Калитки не было. Трава была срыта, дорожка шла прямо, а две тропиночки обегали кусочек свежеутрамбованной земли.
— Где же калитка? — остановился Вовка.
— Калитку папа убрал. Давно собирался. Забор ещё прошлый год сняли, а калитка очень глубоко вкопана была. И калитки нету, и никакого Джиахона Фионафа нету! Это всё Димка выдумал, чтобы нас пугать, а мама сказала, что Димку надо выпороть, — не ври! — одним духом выпалила Маруся.

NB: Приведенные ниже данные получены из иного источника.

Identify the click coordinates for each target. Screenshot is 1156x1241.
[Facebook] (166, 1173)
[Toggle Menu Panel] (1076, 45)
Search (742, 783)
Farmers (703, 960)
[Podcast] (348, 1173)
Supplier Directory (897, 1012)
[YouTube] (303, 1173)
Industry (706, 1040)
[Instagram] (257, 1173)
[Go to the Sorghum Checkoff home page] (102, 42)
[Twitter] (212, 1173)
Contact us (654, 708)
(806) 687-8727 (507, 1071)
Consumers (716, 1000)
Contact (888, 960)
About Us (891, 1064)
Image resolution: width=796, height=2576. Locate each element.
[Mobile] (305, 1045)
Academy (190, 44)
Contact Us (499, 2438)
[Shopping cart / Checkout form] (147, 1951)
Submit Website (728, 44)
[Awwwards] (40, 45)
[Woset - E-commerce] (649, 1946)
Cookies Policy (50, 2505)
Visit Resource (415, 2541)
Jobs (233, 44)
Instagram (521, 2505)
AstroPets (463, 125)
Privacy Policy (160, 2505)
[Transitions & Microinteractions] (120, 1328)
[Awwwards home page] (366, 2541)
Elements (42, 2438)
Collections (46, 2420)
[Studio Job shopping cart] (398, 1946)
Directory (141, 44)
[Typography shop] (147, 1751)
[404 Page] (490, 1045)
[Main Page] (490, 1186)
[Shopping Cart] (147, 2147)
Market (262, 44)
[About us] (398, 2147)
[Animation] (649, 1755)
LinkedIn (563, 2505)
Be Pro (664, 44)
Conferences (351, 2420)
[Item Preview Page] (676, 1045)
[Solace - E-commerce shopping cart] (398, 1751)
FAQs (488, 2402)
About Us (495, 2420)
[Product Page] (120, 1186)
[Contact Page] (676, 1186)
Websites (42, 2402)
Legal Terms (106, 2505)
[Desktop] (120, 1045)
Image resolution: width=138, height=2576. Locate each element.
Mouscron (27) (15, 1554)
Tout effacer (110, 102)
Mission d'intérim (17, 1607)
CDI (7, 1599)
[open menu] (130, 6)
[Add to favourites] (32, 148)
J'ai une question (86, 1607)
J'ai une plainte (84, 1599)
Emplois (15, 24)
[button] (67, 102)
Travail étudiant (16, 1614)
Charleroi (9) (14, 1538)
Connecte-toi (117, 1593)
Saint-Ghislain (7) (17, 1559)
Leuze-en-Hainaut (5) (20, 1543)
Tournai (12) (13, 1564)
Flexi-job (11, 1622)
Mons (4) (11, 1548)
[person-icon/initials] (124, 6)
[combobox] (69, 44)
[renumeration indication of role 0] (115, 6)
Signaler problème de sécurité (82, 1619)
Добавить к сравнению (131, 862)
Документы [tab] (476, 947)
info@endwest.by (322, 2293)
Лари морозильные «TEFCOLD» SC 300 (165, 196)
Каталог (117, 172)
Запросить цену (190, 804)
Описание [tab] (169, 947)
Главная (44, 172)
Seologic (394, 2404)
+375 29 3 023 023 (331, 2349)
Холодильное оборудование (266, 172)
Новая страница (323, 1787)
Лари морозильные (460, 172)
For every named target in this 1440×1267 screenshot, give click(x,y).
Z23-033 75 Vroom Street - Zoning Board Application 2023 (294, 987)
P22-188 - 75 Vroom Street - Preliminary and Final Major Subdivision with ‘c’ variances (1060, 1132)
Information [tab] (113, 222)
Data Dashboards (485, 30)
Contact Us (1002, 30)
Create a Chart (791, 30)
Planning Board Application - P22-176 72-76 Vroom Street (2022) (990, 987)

Вовка стоял, разинув рот, и ничего не мог понять.
Через несколько минут из-за кустов вышел Дима и увидел: на том месте, где вчера была калитка, прыгали, взявшись за руки, Маруся с Вовкой и громко пели:
— Нету Джиахона!
— Нету Фионафа!
— Нету Джиахона!
— Нету Фионафа!
Увидели Диму, остановились. Маруся показала на него пальцем и захохотала:
— Нос-то! Нос-то! Фуфлыга синяя, а не нос!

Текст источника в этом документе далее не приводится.